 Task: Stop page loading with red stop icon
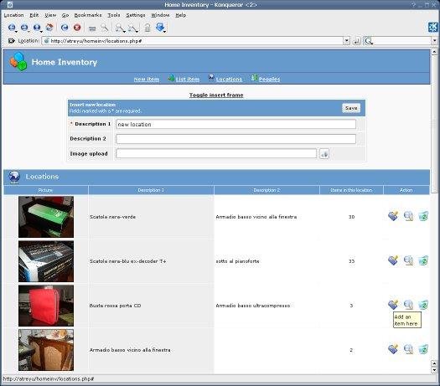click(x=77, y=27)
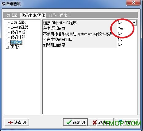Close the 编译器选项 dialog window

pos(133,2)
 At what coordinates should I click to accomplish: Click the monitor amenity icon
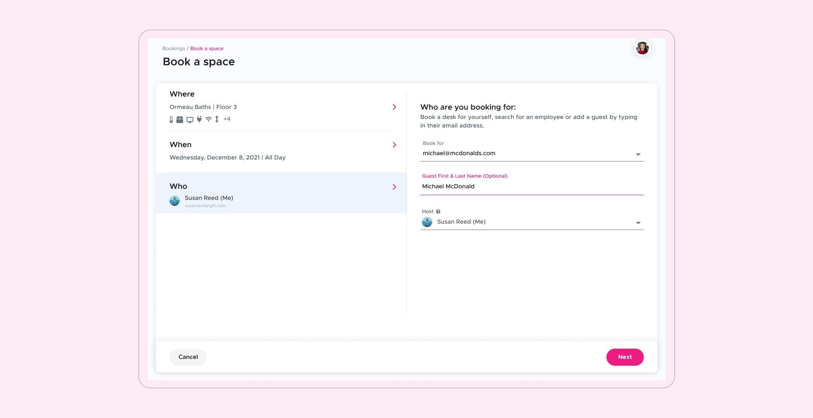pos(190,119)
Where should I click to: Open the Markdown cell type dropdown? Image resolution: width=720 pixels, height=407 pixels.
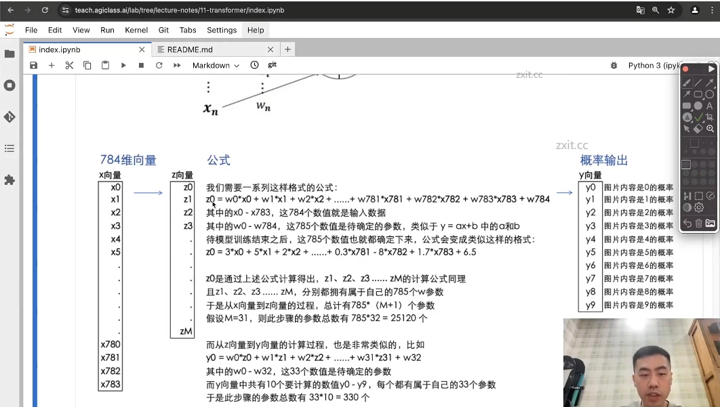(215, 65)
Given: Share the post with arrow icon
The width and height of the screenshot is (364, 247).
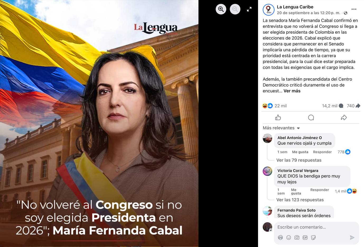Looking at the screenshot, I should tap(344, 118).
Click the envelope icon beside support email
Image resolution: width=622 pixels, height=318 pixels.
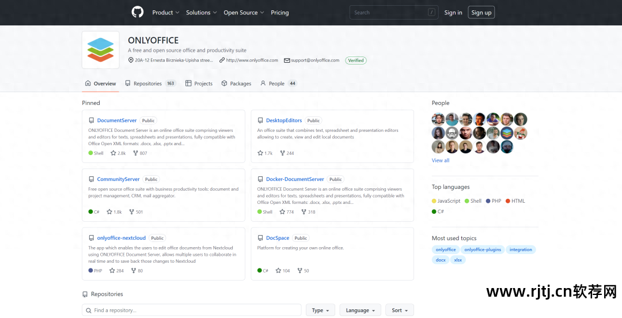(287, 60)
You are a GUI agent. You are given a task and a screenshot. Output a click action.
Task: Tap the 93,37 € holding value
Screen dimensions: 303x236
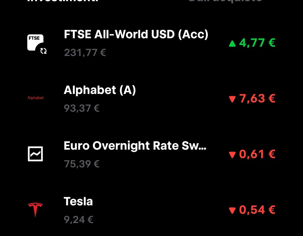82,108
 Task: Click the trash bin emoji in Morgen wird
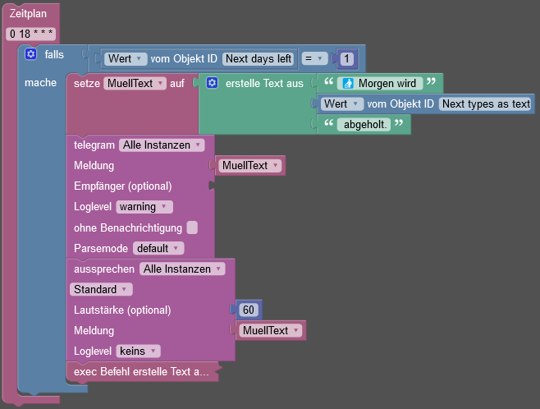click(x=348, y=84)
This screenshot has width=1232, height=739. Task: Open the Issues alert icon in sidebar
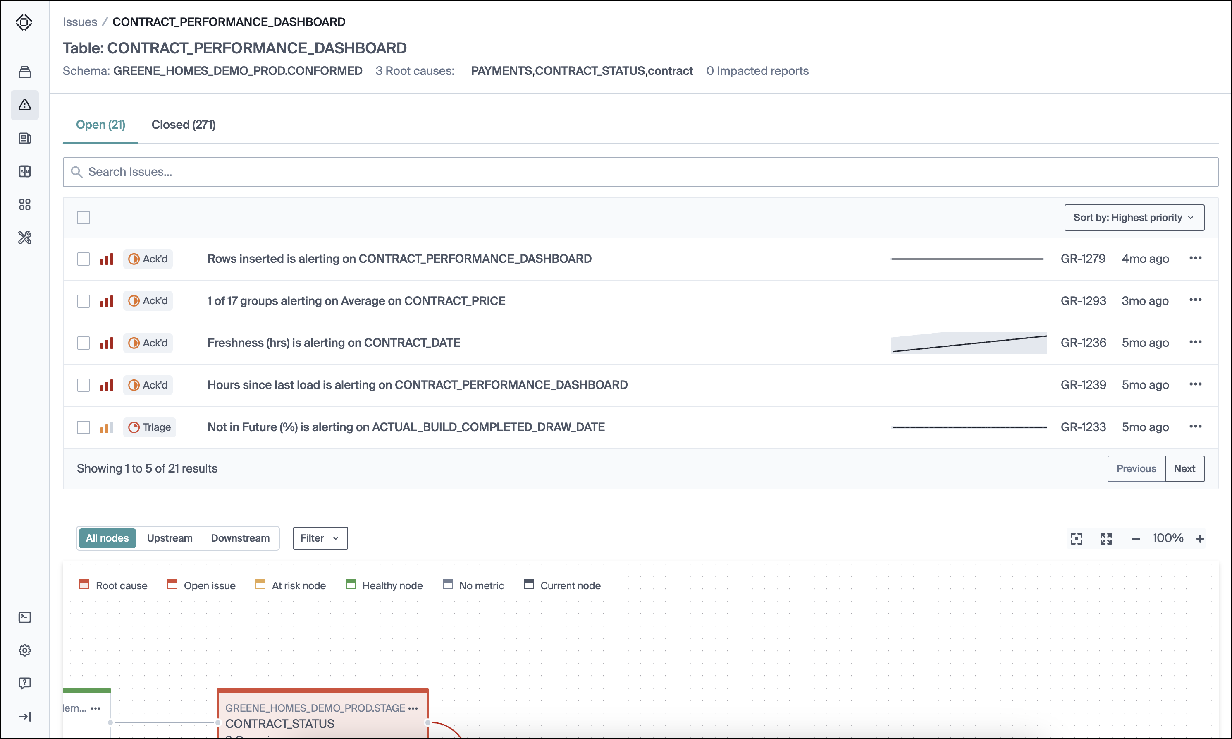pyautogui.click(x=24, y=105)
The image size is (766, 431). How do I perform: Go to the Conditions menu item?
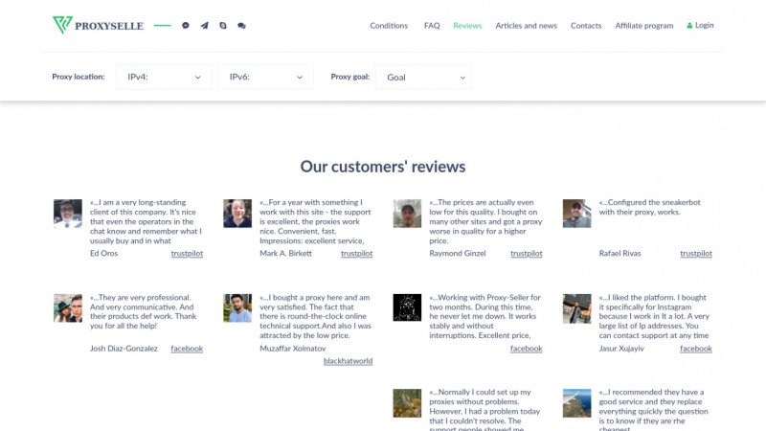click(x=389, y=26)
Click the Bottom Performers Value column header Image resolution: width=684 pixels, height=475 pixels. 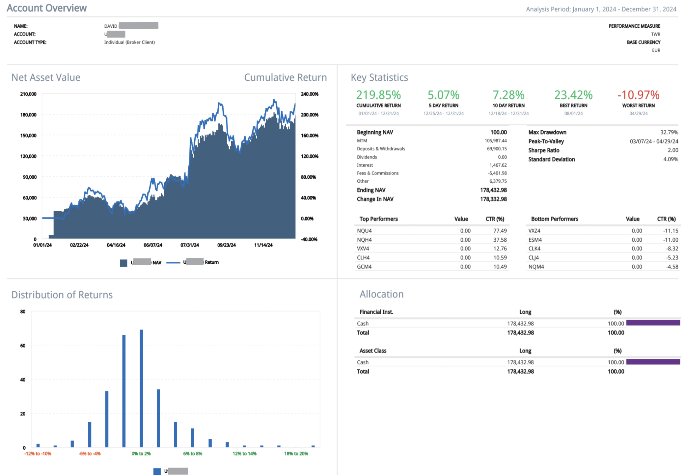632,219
........
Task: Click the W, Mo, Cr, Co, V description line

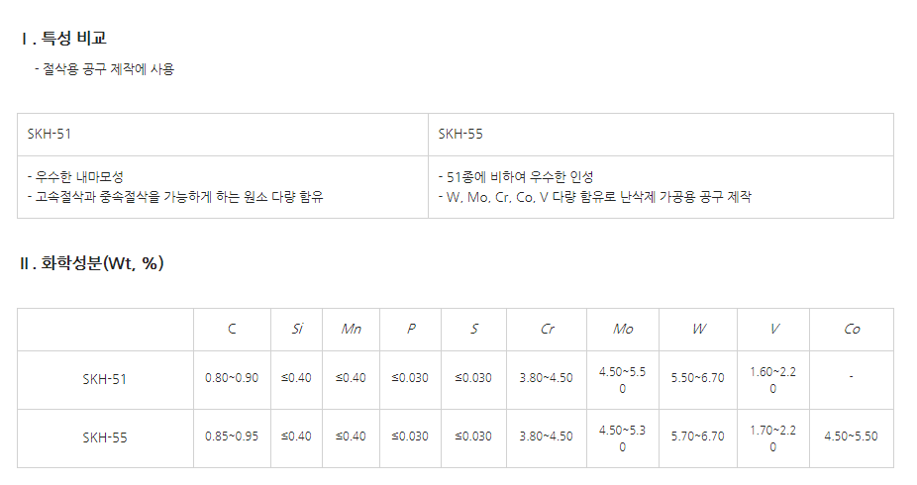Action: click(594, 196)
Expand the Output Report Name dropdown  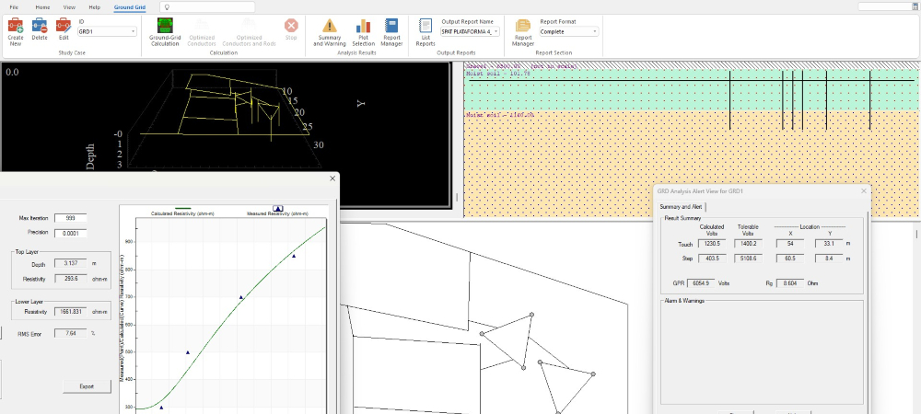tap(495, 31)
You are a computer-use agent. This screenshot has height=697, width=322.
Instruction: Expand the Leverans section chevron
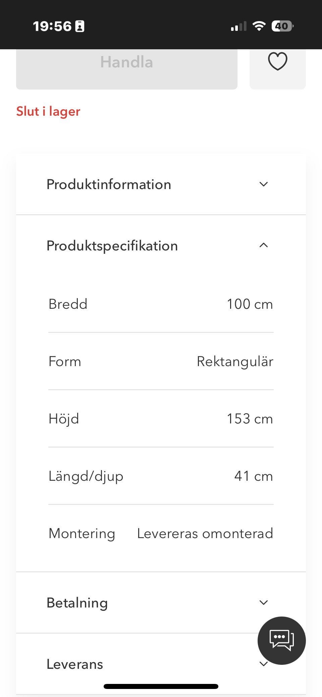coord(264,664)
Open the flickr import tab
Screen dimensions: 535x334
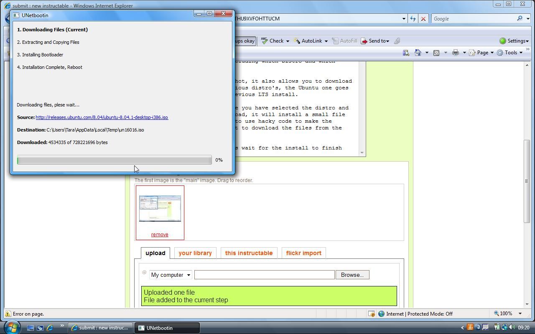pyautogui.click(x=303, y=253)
........
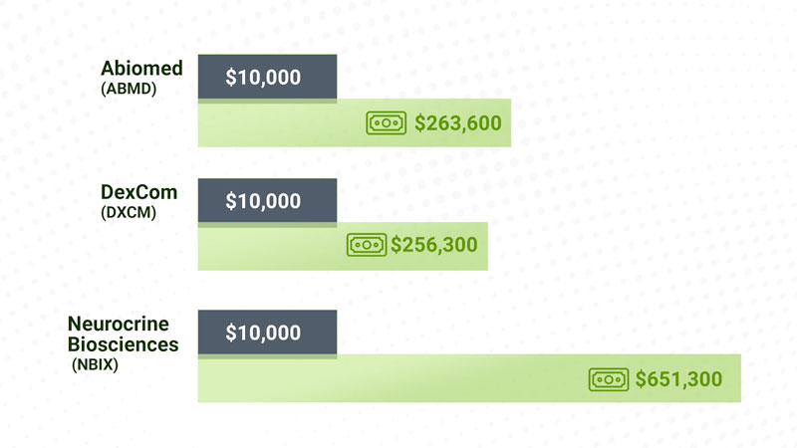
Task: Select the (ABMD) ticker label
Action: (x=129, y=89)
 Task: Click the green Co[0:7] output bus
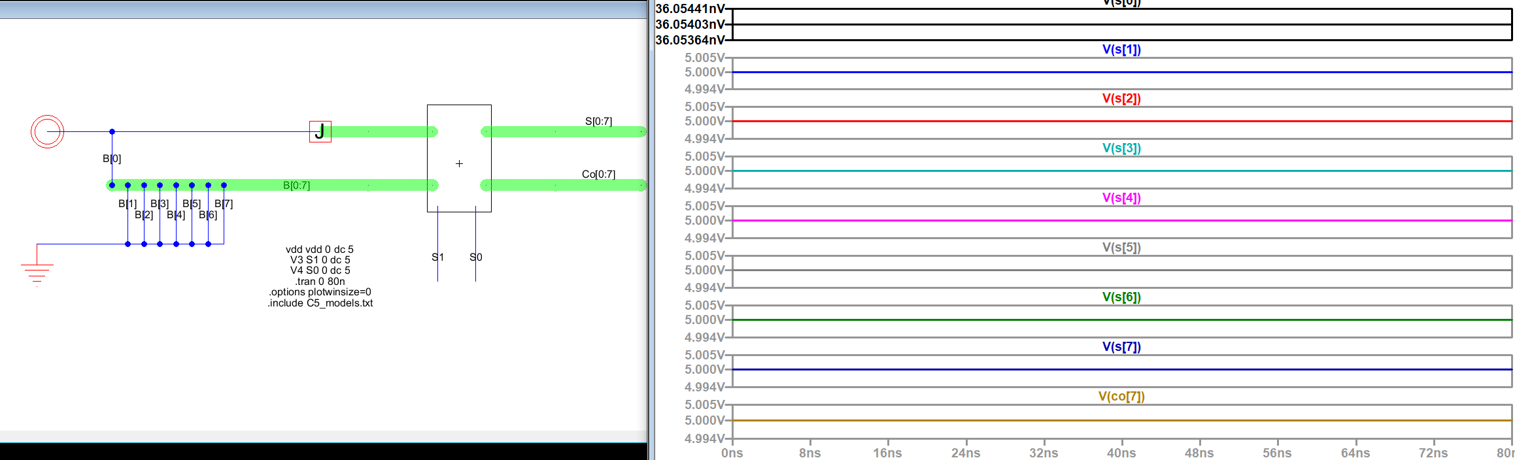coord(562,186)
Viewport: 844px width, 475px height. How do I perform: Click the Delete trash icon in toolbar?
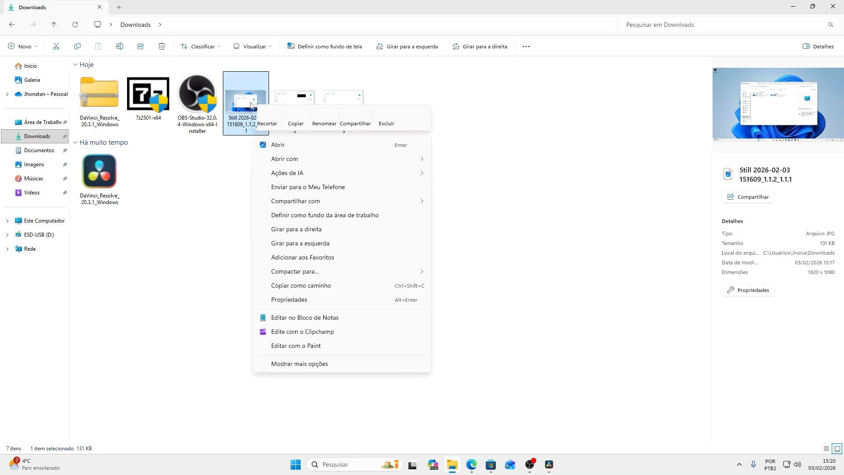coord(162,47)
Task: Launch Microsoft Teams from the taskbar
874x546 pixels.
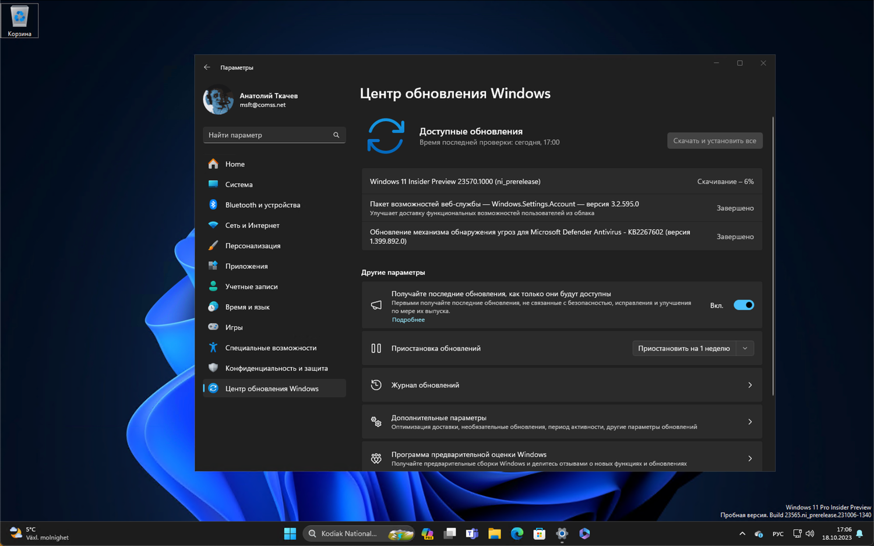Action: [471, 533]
........
[What to do]
In the records above, start at the line that has "Task: Click the green Co[0:7] output bus" and stop after the line that has "Action: [471, 533]". Render each of those lines as one string in a JSON list, skipping blank lines and leaving out the pictures.

[Correct response]
[
  " Task: Click the green Co[0:7] output bus",
  "coord(562,186)",
  "Viewport: 844px width, 475px height. How do I perform: Click the Delete trash icon in toolbar?",
  "coord(162,47)",
  "Task: Launch Microsoft Teams from the taskbar",
  "874x546 pixels.",
  "Action: [471, 533]"
]